-- Instructions for the task --
Report every line below that contains the word "perform" by copying each one in full. Case counts.

(Extracted data entries)
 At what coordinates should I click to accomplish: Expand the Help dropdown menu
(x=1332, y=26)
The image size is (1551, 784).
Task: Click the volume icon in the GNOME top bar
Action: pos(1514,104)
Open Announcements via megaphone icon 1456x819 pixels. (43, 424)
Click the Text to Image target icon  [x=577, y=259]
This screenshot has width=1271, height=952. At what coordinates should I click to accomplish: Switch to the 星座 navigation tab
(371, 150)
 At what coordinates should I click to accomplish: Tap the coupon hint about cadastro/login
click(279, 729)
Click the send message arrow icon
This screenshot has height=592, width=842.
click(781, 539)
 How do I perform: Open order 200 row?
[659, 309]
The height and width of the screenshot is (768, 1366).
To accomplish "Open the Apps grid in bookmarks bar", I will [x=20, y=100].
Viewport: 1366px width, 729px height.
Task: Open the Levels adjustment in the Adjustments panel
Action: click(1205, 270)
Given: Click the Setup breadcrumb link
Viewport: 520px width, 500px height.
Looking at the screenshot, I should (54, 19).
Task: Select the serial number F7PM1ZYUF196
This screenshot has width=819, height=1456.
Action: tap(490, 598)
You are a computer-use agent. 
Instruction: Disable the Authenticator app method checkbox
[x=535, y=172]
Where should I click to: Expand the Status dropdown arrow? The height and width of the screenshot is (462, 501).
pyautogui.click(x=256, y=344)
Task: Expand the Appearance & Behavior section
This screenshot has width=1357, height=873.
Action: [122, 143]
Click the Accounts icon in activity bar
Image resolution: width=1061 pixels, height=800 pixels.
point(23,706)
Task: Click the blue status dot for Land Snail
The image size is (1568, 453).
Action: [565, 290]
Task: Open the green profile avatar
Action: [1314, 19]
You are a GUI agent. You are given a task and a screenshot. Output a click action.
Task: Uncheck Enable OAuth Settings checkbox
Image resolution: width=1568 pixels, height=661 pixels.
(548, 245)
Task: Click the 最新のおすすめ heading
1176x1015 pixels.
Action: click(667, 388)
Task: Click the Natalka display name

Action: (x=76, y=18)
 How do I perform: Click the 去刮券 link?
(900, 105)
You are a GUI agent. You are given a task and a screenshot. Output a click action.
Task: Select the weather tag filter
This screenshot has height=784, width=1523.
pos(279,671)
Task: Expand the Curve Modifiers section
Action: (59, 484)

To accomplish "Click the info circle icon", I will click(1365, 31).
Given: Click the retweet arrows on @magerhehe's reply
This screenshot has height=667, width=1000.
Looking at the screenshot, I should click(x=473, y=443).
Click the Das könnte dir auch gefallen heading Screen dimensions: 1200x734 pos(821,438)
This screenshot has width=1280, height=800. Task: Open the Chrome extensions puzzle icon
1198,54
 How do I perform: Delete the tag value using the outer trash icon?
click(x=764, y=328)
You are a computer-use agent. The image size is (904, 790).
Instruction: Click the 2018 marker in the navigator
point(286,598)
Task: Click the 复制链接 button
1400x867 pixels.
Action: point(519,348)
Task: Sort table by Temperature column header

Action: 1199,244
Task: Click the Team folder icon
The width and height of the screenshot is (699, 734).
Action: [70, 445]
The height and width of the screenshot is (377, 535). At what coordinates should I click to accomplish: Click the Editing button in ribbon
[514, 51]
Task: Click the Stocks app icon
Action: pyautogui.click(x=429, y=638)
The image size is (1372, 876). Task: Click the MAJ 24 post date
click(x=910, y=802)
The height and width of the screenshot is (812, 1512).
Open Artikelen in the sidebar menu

-- In response --
 How do I perform: Open order 200 row?
 How do I perform: Click the 去刮券 link?
 How do I perform: Delete the tag value using the outer trash icon?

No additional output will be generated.